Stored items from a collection
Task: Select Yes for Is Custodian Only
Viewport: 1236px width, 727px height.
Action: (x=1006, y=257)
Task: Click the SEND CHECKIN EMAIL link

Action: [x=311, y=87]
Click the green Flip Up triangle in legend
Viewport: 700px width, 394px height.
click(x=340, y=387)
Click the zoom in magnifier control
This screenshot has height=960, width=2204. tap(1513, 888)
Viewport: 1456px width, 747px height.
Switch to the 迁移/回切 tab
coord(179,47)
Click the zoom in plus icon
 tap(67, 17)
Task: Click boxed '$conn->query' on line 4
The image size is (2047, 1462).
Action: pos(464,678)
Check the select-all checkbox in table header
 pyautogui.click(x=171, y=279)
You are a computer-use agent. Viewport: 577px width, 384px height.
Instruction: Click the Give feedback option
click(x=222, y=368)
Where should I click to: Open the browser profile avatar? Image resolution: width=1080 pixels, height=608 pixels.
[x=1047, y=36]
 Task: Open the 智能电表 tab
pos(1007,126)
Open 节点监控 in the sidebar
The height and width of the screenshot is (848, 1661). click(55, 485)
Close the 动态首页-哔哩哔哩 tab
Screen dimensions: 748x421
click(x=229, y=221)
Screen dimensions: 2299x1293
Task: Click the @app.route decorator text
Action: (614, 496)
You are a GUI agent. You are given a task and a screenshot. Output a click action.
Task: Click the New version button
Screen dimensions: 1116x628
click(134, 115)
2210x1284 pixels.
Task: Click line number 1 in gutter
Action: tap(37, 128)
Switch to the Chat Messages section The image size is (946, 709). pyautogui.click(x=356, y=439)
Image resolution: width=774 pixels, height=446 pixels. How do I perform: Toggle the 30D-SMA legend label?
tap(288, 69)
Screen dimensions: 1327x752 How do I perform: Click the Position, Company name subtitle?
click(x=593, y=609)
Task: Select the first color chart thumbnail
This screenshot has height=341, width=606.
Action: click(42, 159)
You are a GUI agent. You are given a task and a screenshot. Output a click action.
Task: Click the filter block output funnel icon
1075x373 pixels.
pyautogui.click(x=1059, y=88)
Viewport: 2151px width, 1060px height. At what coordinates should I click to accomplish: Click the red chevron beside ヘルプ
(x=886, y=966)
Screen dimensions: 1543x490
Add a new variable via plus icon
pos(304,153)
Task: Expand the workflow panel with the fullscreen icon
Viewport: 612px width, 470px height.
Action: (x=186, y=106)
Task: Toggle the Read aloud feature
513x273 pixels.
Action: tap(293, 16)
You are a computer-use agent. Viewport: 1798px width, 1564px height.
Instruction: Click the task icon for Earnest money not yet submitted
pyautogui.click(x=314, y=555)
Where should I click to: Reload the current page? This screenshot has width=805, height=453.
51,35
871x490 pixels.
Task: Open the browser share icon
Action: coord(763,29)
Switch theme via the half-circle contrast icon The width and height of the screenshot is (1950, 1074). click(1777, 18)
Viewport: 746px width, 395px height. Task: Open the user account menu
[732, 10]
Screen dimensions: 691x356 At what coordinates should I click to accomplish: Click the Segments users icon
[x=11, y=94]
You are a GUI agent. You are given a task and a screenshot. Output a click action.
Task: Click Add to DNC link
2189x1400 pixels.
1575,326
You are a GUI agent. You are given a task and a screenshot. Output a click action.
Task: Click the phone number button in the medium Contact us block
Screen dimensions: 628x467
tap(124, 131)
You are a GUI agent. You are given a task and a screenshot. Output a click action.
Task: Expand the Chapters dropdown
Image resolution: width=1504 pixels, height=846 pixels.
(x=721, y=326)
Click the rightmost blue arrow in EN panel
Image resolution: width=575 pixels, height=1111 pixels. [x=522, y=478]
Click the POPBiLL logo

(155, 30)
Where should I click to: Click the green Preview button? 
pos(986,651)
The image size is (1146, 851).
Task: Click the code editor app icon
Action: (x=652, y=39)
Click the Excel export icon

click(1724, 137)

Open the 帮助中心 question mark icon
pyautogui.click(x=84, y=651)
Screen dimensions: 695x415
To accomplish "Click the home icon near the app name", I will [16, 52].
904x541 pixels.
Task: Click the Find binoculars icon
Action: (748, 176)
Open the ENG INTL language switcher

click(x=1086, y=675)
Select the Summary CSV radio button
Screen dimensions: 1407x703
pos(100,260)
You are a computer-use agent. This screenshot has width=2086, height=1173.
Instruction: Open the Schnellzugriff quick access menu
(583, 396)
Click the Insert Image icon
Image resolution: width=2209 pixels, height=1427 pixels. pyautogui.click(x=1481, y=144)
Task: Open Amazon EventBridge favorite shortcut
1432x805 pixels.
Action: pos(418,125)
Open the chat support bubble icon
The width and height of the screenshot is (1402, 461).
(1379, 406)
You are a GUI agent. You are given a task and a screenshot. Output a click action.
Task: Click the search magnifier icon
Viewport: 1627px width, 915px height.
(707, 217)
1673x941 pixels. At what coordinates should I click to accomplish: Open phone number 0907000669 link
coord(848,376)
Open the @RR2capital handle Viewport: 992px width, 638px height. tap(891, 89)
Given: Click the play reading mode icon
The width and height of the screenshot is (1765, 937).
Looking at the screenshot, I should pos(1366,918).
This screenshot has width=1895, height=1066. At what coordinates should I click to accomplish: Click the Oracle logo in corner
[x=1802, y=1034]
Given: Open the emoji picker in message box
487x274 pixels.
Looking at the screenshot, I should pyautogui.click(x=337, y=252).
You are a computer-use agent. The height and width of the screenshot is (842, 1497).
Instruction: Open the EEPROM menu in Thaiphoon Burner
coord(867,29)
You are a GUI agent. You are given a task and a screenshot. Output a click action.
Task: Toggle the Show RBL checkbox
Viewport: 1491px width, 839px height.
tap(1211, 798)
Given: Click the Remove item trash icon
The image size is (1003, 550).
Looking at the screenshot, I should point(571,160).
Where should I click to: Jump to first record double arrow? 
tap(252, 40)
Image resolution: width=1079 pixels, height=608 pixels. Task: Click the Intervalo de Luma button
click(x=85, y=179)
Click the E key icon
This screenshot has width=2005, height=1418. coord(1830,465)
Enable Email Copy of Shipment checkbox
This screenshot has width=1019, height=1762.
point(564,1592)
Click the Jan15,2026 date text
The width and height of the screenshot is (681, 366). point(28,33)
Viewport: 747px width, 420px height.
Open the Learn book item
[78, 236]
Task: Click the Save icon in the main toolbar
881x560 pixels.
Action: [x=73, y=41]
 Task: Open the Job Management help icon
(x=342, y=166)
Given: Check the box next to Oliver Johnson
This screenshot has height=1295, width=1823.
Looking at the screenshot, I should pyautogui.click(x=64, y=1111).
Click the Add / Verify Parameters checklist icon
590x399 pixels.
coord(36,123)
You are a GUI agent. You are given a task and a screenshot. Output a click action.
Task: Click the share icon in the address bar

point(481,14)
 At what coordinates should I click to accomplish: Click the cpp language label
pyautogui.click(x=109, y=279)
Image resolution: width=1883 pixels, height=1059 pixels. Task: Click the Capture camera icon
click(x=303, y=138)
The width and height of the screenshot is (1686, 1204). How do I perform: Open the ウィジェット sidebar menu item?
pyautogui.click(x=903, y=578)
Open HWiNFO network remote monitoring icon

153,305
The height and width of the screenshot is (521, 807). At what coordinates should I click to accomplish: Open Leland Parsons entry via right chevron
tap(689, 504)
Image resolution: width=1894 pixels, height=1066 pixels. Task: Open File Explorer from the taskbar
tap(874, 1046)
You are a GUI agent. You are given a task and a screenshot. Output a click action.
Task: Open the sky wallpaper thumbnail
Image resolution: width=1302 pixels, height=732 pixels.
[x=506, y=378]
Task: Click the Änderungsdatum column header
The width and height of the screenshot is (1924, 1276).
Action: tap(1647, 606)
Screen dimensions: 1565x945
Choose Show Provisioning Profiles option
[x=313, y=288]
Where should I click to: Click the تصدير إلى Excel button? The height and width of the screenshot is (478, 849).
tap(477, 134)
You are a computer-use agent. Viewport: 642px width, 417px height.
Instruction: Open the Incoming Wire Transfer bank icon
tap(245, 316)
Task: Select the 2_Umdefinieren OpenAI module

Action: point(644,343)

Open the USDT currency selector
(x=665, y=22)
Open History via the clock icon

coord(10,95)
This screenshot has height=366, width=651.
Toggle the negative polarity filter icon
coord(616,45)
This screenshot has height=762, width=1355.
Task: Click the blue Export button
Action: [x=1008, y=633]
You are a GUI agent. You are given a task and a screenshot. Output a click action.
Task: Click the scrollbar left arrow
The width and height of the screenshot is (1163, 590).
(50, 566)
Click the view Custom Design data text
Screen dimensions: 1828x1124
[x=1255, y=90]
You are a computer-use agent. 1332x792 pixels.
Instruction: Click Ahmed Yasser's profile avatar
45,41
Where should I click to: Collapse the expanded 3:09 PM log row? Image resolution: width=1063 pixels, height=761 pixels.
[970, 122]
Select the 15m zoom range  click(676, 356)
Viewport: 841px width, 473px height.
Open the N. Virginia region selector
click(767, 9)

REQUIREMENT: The expected answer is every line above in which the word "thumbnail" appears.

WRITTEN ANSWER:
Task: Select the first color chart thumbnail
Task: Open the sky wallpaper thumbnail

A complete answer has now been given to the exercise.